"Media Theologies, 1615-1668" by Trina Hyun

Media Theologies, 1615-1668

Date of Award

Spring 2023

Document Type

Dissertation

Degree Name

Doctor of Philosophy (PhD)

Department

English Language and Literature

First Advisor

Peters, John

Abstract

The histories of media and Protestant theology are unlikely counterparts. But long before “media” was established as a discipline by scholars like Marshall McLuhan and Friedrich Kittler, the “media concept,” I argue, lay at the heart of the poetry, prose, and theologies of post-Reformation England. Though reformed thinkers famously resisted both the materialism and the institutional hierarchies of Roman Catholicism, their accounts of seemingly unmediated contact with the divine were no less perplexing or physical–such as John Donne’s radically orthodox view of the materiality of heaven, or Thomas Traherne’s praise of fetal life as the mode of unparalleled divine apprehension. Indeed, the spirit-centered ethos of Protestantism is not so starkly anti-material as scholars have previously argued; on the contrary, it demanded ever more subtle approaches to just how believers might traverse the immeasurable gap between themselves and God. Efforts to refine and imagine techniques of communing with God and others through sight, speech, hearing, deafness, writing and other media—things in the middle, as I define it broadly, that have the capacity to both catalyze and thwart human attempts at communication—generated theories of communication at the interstices of theology, poetics, mathematics, and technology.
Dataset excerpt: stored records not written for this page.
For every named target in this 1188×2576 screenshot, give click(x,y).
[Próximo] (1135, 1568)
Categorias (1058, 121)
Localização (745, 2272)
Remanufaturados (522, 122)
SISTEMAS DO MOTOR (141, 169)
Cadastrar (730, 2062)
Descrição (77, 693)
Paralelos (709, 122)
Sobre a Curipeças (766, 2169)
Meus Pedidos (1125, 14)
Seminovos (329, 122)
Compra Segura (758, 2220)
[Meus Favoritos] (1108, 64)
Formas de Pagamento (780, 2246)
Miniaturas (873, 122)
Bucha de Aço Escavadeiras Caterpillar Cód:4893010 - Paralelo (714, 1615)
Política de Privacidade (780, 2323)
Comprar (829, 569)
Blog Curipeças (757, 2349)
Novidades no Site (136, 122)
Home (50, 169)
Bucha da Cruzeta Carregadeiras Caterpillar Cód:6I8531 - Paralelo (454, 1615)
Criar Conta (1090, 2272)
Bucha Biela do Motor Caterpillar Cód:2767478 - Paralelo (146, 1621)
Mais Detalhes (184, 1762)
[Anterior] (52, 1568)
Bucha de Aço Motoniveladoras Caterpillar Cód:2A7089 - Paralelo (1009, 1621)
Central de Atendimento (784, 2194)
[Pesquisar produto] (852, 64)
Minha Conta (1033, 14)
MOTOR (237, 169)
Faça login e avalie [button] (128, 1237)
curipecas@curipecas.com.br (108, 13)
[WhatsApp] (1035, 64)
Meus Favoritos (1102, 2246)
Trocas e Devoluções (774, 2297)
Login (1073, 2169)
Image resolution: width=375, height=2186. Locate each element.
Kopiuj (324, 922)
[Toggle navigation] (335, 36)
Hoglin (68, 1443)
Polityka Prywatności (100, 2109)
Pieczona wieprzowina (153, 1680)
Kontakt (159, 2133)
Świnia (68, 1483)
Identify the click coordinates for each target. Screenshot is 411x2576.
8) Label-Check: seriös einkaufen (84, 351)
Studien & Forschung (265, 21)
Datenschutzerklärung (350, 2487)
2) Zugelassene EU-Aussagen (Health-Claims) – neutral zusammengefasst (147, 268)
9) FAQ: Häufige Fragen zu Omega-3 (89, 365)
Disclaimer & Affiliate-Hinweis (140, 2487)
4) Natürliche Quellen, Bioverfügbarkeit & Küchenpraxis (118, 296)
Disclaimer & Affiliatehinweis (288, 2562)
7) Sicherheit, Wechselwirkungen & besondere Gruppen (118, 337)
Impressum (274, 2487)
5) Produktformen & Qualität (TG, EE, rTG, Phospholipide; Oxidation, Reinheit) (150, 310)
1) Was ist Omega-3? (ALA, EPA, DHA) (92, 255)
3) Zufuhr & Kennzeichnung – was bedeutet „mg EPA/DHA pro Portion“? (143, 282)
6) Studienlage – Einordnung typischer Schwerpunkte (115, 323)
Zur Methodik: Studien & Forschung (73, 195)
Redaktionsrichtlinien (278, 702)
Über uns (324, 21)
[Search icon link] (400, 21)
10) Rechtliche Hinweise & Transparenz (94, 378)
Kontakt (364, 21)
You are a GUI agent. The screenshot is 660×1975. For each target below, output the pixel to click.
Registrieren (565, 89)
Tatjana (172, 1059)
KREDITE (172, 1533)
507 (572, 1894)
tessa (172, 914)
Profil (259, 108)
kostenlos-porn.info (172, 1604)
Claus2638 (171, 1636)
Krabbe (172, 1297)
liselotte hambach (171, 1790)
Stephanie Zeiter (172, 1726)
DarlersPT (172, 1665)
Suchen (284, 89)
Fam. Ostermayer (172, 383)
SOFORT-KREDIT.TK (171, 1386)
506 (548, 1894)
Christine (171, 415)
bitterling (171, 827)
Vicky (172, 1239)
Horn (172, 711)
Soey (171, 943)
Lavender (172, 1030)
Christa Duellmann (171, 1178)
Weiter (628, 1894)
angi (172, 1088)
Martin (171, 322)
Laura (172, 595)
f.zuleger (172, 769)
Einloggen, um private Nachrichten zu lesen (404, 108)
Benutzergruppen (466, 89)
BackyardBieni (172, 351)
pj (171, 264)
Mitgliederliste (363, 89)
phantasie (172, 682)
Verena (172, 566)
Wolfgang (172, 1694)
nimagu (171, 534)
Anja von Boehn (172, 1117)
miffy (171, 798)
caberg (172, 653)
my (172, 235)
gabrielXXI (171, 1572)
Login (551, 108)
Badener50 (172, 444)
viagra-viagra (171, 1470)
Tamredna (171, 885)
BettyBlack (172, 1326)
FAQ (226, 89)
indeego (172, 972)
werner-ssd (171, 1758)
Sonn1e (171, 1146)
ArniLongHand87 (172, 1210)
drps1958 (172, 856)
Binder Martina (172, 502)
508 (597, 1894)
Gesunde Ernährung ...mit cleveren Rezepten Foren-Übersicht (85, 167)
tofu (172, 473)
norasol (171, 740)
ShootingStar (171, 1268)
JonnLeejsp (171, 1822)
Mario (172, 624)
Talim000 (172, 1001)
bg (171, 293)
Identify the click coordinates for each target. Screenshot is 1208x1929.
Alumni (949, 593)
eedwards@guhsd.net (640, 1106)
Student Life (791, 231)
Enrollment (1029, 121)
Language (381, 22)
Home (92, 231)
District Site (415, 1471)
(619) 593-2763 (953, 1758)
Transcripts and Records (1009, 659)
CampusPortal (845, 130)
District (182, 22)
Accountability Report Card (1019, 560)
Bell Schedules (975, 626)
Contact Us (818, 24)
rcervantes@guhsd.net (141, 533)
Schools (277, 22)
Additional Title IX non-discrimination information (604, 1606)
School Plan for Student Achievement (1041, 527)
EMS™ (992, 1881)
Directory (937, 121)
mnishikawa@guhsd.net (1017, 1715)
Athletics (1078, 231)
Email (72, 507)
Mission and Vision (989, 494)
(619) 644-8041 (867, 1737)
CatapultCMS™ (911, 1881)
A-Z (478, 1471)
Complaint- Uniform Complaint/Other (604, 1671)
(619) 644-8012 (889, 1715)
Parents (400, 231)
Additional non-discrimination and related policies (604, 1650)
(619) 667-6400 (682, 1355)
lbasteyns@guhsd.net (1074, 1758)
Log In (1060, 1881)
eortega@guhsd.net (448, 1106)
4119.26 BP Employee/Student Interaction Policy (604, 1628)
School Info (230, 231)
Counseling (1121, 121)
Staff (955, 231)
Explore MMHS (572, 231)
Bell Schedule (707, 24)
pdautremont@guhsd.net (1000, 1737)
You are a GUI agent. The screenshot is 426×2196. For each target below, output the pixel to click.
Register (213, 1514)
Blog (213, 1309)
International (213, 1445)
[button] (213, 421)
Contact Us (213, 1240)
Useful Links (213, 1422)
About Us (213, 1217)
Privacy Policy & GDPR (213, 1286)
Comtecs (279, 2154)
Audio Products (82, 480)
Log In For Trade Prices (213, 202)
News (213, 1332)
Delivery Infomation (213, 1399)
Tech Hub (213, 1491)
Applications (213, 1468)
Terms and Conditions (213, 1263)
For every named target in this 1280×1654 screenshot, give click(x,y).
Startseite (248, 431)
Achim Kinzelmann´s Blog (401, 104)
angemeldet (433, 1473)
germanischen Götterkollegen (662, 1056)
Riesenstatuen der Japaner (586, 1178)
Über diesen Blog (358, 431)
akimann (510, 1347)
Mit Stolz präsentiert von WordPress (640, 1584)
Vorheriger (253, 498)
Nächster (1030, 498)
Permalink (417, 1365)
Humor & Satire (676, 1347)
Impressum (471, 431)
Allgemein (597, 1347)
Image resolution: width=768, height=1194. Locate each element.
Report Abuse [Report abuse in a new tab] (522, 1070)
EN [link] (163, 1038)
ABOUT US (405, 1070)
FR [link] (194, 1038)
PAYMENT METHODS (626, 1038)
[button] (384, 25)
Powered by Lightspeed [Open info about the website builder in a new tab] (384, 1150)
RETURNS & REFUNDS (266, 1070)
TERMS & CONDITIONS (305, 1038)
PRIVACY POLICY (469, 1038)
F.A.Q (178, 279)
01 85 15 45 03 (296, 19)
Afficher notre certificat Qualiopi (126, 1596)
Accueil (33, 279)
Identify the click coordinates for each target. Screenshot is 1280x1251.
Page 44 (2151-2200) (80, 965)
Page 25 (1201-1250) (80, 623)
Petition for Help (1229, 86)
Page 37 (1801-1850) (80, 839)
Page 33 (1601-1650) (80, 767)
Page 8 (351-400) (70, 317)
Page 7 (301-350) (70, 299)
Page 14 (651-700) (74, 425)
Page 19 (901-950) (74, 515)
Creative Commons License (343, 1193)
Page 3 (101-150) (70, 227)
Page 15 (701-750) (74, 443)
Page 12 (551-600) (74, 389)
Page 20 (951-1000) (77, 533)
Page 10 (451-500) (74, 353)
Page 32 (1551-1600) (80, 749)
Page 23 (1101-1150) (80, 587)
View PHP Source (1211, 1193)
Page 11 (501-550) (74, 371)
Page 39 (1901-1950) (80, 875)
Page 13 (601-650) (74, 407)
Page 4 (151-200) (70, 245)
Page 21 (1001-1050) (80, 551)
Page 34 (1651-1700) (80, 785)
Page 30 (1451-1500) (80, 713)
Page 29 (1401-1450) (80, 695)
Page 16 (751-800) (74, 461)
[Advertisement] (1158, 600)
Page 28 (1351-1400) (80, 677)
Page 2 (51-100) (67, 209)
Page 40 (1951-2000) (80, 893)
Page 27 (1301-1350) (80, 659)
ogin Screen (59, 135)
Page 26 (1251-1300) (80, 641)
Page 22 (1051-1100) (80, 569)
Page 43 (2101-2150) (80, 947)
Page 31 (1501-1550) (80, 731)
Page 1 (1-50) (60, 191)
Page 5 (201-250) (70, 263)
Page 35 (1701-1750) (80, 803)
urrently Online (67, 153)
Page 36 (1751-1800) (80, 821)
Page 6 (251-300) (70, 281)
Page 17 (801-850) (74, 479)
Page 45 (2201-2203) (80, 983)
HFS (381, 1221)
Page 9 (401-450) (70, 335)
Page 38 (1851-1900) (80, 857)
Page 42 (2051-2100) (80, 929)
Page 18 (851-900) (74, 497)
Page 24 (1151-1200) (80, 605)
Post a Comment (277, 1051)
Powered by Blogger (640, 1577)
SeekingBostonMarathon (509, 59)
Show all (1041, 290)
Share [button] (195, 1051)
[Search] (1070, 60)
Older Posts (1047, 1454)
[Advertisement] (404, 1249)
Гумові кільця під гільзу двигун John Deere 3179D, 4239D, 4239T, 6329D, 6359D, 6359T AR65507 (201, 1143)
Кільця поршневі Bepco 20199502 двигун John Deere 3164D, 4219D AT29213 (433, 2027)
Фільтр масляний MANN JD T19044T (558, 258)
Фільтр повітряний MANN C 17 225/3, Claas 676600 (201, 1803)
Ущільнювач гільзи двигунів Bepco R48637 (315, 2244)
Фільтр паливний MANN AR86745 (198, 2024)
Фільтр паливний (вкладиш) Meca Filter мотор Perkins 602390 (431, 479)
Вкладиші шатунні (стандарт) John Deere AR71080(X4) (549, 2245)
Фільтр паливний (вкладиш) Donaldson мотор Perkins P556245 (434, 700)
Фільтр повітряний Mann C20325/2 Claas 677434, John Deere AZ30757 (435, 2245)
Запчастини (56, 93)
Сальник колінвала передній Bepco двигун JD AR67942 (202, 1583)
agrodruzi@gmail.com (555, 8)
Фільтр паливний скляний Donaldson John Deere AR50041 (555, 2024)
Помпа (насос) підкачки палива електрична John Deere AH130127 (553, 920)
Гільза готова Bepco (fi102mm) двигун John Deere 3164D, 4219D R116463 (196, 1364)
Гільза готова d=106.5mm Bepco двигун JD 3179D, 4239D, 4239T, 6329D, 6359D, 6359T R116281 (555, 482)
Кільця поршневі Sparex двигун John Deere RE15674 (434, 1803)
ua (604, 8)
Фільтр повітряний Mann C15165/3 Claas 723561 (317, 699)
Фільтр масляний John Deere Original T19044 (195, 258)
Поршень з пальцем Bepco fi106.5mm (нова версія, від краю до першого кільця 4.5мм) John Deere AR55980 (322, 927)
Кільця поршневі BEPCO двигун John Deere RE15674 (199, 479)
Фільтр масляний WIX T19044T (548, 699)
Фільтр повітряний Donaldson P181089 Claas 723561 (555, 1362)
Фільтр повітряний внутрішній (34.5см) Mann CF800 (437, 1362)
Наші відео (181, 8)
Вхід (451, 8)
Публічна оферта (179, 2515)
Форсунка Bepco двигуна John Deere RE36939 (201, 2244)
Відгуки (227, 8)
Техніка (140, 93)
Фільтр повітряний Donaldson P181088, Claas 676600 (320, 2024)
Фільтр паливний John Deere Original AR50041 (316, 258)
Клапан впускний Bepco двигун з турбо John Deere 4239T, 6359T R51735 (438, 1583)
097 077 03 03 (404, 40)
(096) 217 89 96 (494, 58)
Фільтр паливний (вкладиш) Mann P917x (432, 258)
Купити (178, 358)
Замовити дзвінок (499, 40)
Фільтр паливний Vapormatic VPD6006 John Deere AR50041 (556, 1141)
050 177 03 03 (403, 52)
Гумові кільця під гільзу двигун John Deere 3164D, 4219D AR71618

By focusing on moments in poetry, preaching, devotion, and language reform movements in which communication is particularly vexed, this richly entangled history of early English Christianity and media innovation reframes and shifts the usual sites of human power: the mathematical intuitions of a deaf boy over the Royal Society philosopher, the buzzing of a fly in the ear over the praying male voice. “Media Theologies” deliberately courts the counterintuitive and anachronistic affinities between twentieth-century media theory and seventeenth-century theology, arguing that the central terms and concepts of media studies are neither as modern nor as secular as they now appear.